**Work task**
Transcribe the line holding "Task: Click inside the Type a message field" together with every line after it, through the end of the records, exactly and with no pictures.

Collected data entries:
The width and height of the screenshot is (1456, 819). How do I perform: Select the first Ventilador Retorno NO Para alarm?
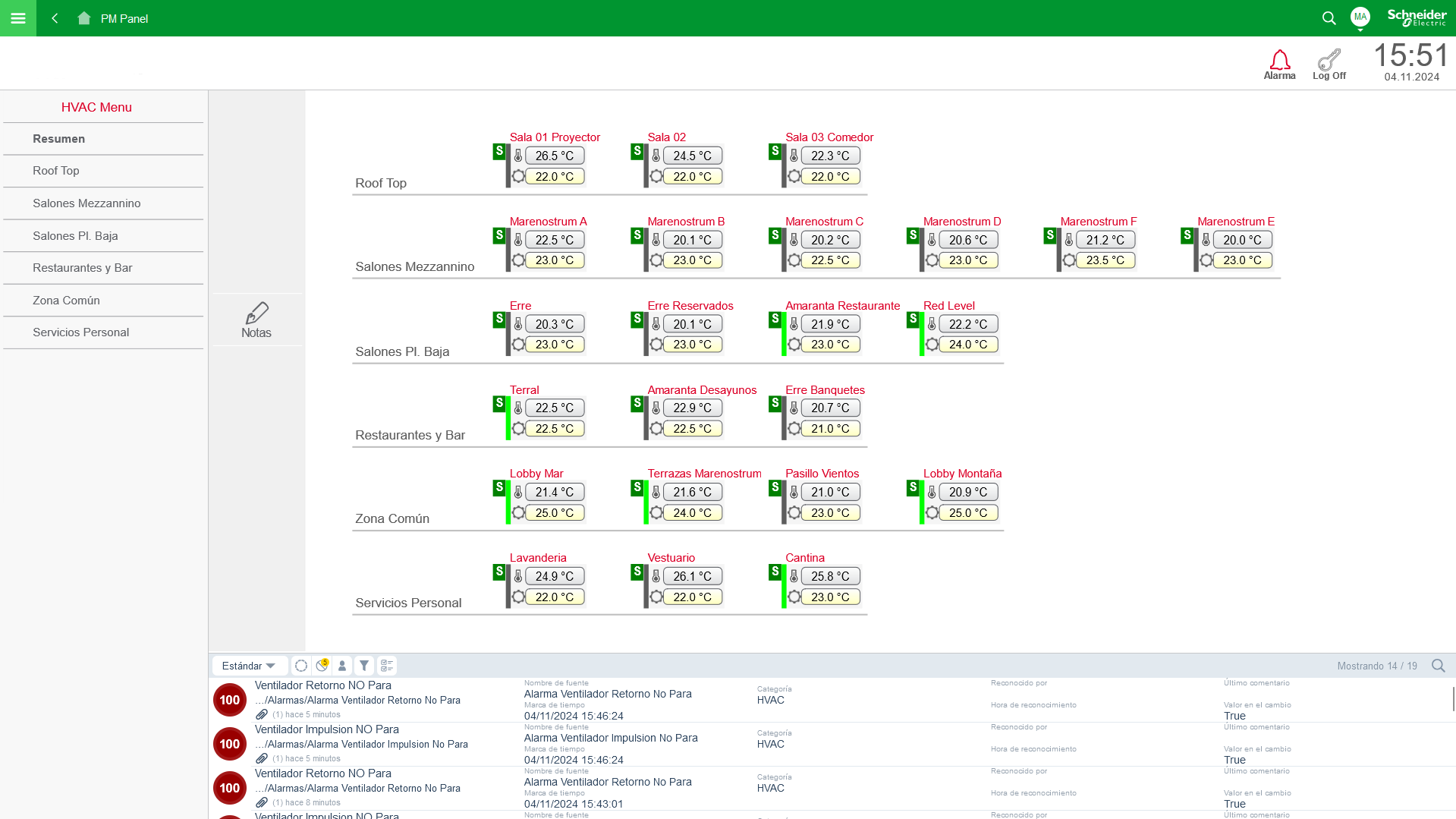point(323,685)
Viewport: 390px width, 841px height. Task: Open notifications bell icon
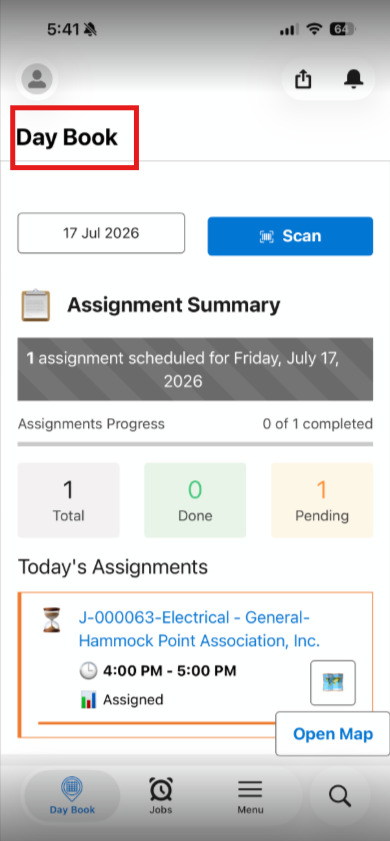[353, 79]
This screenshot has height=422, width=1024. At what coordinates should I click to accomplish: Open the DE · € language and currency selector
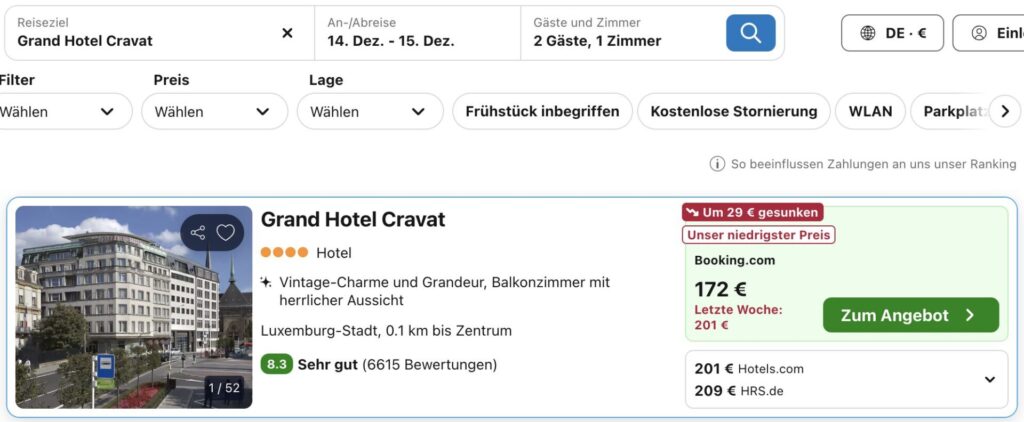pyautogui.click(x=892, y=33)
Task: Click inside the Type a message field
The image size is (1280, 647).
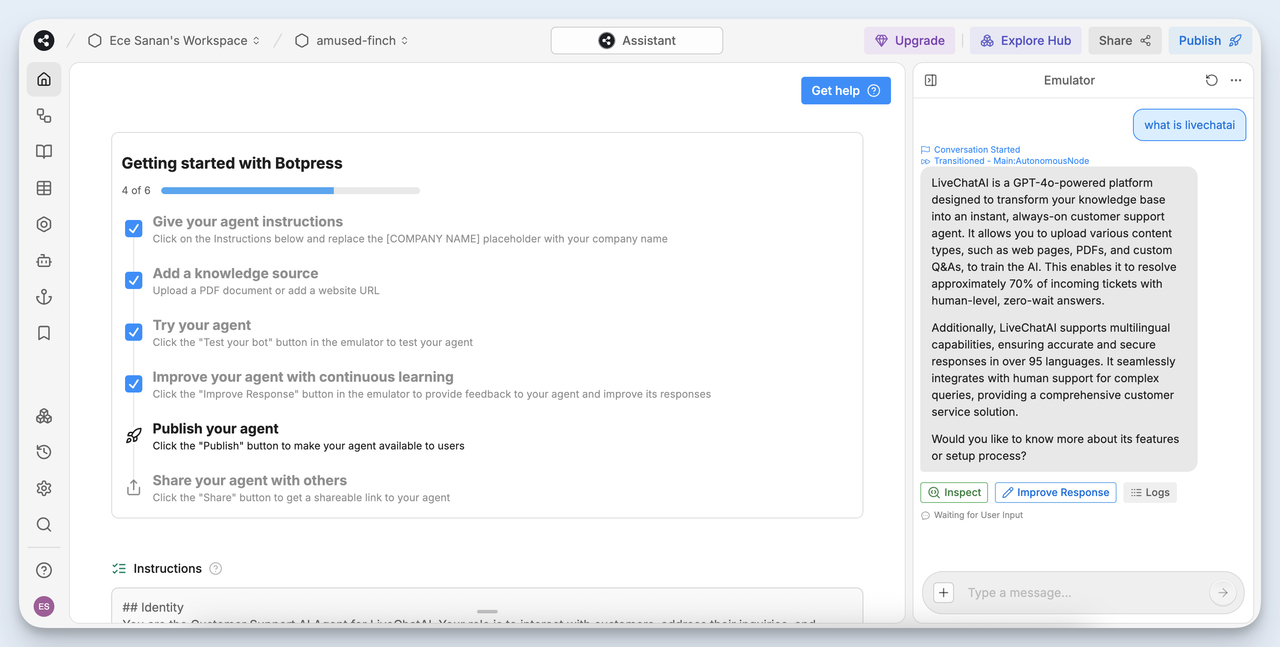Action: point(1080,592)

**Result of the task**
Task: Click inside the Type a message field
The image size is (1280, 647).
Action: point(1080,592)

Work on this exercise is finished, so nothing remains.